Records supplied START

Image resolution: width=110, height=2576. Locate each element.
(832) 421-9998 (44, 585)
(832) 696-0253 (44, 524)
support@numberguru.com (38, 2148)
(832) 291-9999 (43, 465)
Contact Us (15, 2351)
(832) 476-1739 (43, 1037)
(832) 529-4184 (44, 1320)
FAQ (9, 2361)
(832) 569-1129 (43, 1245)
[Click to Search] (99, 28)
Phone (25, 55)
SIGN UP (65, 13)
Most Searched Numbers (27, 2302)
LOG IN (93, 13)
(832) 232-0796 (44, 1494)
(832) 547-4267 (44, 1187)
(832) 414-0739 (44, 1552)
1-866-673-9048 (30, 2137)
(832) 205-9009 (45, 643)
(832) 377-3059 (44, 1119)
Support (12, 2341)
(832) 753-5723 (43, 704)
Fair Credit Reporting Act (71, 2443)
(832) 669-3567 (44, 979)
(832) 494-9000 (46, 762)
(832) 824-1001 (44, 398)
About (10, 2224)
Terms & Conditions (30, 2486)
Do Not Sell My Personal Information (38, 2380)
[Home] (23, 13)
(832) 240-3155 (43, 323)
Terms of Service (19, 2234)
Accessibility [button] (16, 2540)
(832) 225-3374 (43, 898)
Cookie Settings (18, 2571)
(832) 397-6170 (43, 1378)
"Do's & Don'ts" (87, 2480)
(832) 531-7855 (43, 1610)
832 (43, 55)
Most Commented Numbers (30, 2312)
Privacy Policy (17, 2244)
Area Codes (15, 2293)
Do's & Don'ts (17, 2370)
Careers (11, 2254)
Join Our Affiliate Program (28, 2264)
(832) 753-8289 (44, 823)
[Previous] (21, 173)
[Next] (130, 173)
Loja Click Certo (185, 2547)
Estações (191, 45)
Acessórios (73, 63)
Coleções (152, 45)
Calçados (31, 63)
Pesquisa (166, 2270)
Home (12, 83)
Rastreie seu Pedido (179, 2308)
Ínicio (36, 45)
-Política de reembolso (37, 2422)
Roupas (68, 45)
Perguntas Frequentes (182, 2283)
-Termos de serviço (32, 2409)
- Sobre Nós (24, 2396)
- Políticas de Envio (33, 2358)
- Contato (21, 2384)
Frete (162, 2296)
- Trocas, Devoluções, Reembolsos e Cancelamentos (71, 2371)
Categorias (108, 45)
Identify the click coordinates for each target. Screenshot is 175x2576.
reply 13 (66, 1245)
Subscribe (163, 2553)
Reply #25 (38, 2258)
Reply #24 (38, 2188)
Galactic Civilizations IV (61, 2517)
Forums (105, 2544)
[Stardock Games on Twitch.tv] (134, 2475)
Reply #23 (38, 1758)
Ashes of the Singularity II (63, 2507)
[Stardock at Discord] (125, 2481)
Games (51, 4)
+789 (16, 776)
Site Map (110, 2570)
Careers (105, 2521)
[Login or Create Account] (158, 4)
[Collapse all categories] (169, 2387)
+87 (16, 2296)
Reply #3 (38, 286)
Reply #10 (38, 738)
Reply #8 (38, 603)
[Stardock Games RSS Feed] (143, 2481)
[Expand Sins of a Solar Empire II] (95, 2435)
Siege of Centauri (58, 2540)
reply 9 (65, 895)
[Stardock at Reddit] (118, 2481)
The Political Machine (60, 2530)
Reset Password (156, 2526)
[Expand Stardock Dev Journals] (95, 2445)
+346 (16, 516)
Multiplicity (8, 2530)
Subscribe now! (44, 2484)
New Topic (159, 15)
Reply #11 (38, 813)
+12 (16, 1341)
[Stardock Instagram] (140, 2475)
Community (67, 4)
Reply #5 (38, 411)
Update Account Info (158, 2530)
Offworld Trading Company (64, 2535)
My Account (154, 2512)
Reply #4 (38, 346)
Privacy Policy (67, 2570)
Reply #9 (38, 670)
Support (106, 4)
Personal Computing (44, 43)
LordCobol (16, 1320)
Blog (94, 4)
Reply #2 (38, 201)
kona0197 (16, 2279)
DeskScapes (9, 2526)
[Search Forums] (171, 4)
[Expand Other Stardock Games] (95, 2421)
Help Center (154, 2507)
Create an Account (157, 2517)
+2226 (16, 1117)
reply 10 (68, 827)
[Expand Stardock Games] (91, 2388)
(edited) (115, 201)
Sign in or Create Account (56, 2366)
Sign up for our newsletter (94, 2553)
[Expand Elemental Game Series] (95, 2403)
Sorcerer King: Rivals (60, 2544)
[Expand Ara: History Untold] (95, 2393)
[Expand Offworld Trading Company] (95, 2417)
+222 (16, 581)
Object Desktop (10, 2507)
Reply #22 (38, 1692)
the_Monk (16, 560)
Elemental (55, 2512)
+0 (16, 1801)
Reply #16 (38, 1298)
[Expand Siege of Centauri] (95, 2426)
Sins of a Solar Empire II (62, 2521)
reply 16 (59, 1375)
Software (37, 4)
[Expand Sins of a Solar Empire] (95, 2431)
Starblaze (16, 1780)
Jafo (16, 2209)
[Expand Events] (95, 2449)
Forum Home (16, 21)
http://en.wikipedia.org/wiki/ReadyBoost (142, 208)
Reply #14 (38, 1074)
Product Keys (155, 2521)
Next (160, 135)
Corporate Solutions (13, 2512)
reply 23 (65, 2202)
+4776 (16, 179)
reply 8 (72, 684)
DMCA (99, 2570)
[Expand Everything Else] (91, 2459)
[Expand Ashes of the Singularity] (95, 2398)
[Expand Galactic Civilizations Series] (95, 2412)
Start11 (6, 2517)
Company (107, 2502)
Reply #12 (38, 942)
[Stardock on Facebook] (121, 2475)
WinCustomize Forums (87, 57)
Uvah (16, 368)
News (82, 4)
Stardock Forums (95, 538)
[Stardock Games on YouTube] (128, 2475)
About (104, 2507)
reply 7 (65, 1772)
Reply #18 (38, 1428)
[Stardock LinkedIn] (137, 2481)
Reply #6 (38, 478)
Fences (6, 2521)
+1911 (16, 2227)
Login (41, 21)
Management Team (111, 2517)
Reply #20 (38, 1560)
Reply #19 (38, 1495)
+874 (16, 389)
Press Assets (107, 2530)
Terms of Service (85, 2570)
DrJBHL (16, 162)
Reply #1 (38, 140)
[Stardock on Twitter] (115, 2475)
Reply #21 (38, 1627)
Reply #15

Records supplied END

Task description:
Print out all the material above, unaltered.

Answer to the problem:
Image resolution: width=110, height=2576. Locate each element.
(832) 421-9998 (44, 585)
(832) 696-0253 (44, 524)
support@numberguru.com (38, 2148)
(832) 291-9999 (43, 465)
Contact Us (15, 2351)
(832) 476-1739 (43, 1037)
(832) 529-4184 (44, 1320)
FAQ (9, 2361)
(832) 569-1129 (43, 1245)
[Click to Search] (99, 28)
Phone (25, 55)
SIGN UP (65, 13)
Most Searched Numbers (27, 2302)
LOG IN (93, 13)
(832) 232-0796 (44, 1494)
(832) 547-4267 (44, 1187)
(832) 414-0739 (44, 1552)
1-866-673-9048 (30, 2137)
(832) 205-9009 (45, 643)
(832) 377-3059 (44, 1119)
Support (12, 2341)
(832) 753-5723 (43, 704)
Fair Credit Reporting Act (71, 2443)
(832) 669-3567 (44, 979)
(832) 494-9000 (46, 762)
(832) 824-1001 (44, 398)
About (10, 2224)
Terms & Conditions (30, 2486)
Do Not Sell My Personal Information (38, 2380)
[Home] (23, 13)
(832) 240-3155 (43, 323)
Terms of Service (19, 2234)
Accessibility [button] (16, 2540)
(832) 225-3374 (43, 898)
Cookie Settings (18, 2571)
(832) 397-6170 (43, 1378)
"Do's & Don'ts" (87, 2480)
(832) 531-7855 (43, 1610)
832 (43, 55)
Most Commented Numbers (30, 2312)
Privacy Policy (17, 2244)
Area Codes (15, 2293)
Do's & Don'ts (17, 2370)
Careers (11, 2254)
Join Our Affiliate Program (28, 2264)
(832) 753-8289 (44, 823)
[Previous] (21, 173)
[Next] (130, 173)
Loja Click Certo (185, 2547)
Estações (191, 45)
Acessórios (73, 63)
Coleções (152, 45)
Calçados (31, 63)
Pesquisa (166, 2270)
Home (12, 83)
Rastreie seu Pedido (179, 2308)
Ínicio (36, 45)
-Política de reembolso (37, 2422)
Roupas (68, 45)
Perguntas Frequentes (182, 2283)
-Termos de serviço (32, 2409)
- Sobre Nós (24, 2396)
- Políticas de Envio (33, 2358)
- Contato (21, 2384)
Frete (162, 2296)
- Trocas, Devoluções, Reembolsos e Cancelamentos (71, 2371)
Categorias (108, 45)
Identify the click coordinates for each target. Screenshot is 175x2576.
reply 13 (66, 1245)
Subscribe (163, 2553)
Reply #25 (38, 2258)
Reply #24 (38, 2188)
Galactic Civilizations IV (61, 2517)
Forums (105, 2544)
[Stardock Games on Twitch.tv] (134, 2475)
Reply #23 (38, 1758)
Ashes of the Singularity II (63, 2507)
[Stardock at Discord] (125, 2481)
Games (51, 4)
+789 (16, 776)
Site Map (110, 2570)
Careers (105, 2521)
[Login or Create Account] (158, 4)
[Collapse all categories] (169, 2387)
+87 (16, 2296)
Reply #3 (38, 286)
Reply #10 (38, 738)
Reply #8 (38, 603)
[Stardock Games RSS Feed] (143, 2481)
[Expand Sins of a Solar Empire II] (95, 2435)
Siege of Centauri (58, 2540)
reply 9 (65, 895)
[Stardock at Reddit] (118, 2481)
The Political Machine (60, 2530)
Reset Password (156, 2526)
[Expand Stardock Dev Journals] (95, 2445)
+346 (16, 516)
Multiplicity (8, 2530)
Subscribe now! (44, 2484)
New Topic (159, 15)
Reply #11 (38, 813)
+12 (16, 1341)
[Stardock Instagram] (140, 2475)
Community (67, 4)
Reply #5 (38, 411)
Update Account Info (158, 2530)
Offworld Trading Company (64, 2535)
My Account (154, 2512)
Reply #4 (38, 346)
Privacy Policy (67, 2570)
Reply #9 (38, 670)
Support (106, 4)
Personal Computing (44, 43)
LordCobol (16, 1320)
Blog (94, 4)
Reply #2 (38, 201)
kona0197 (16, 2279)
DeskScapes (9, 2526)
[Search Forums] (171, 4)
[Expand Other Stardock Games] (95, 2421)
Help Center (154, 2507)
Create an Account (157, 2517)
+2226 (16, 1117)
reply 10 (68, 827)
[Expand Stardock Games] (91, 2388)
(edited) (115, 201)
Sign in or Create Account (56, 2366)
Sign up for our newsletter (94, 2553)
[Expand Elemental Game Series] (95, 2403)
Sorcerer King: Rivals (60, 2544)
[Expand Ara: History Untold] (95, 2393)
[Expand Offworld Trading Company] (95, 2417)
+222 (16, 581)
Object Desktop (10, 2507)
Reply #22 (38, 1692)
the_Monk (16, 560)
Elemental (55, 2512)
+0 (16, 1801)
Reply #16 (38, 1298)
[Expand Siege of Centauri] (95, 2426)
Sins of a Solar Empire II (62, 2521)
reply 16 (59, 1375)
Software (37, 4)
[Expand Sins of a Solar Empire] (95, 2431)
Starblaze (16, 1780)
Jafo (16, 2209)
[Expand Events] (95, 2449)
Forum Home (16, 21)
http://en.wikipedia.org/wiki/ReadyBoost (142, 208)
Reply #14 (38, 1074)
Product Keys (155, 2521)
Next (160, 135)
Corporate Solutions (13, 2512)
reply 23 (65, 2202)
+4776 (16, 179)
reply 8 (72, 684)
DMCA (99, 2570)
[Expand Everything Else] (91, 2459)
[Expand Ashes of the Singularity] (95, 2398)
[Expand Galactic Civilizations Series] (95, 2412)
Start11 (6, 2517)
Company (107, 2502)
Reply #12 (38, 942)
[Stardock on Facebook] (121, 2475)
WinCustomize Forums (87, 57)
Uvah (16, 368)
News (82, 4)
Stardock Forums (95, 538)
[Stardock Games on YouTube] (128, 2475)
About (104, 2507)
reply 7 (65, 1772)
Reply #18 (38, 1428)
[Stardock LinkedIn] (137, 2481)
Reply #6 (38, 478)
Fences (6, 2521)
+1911 (16, 2227)
Login (41, 21)
Management Team (111, 2517)
Reply #20 (38, 1560)
Reply #19 (38, 1495)
+874 (16, 389)
Press Assets (107, 2530)
Terms of Service (85, 2570)
DrJBHL (16, 162)
Reply #1 (38, 140)
[Stardock on Twitter] (115, 2475)
Reply #21 (38, 1627)
Reply #15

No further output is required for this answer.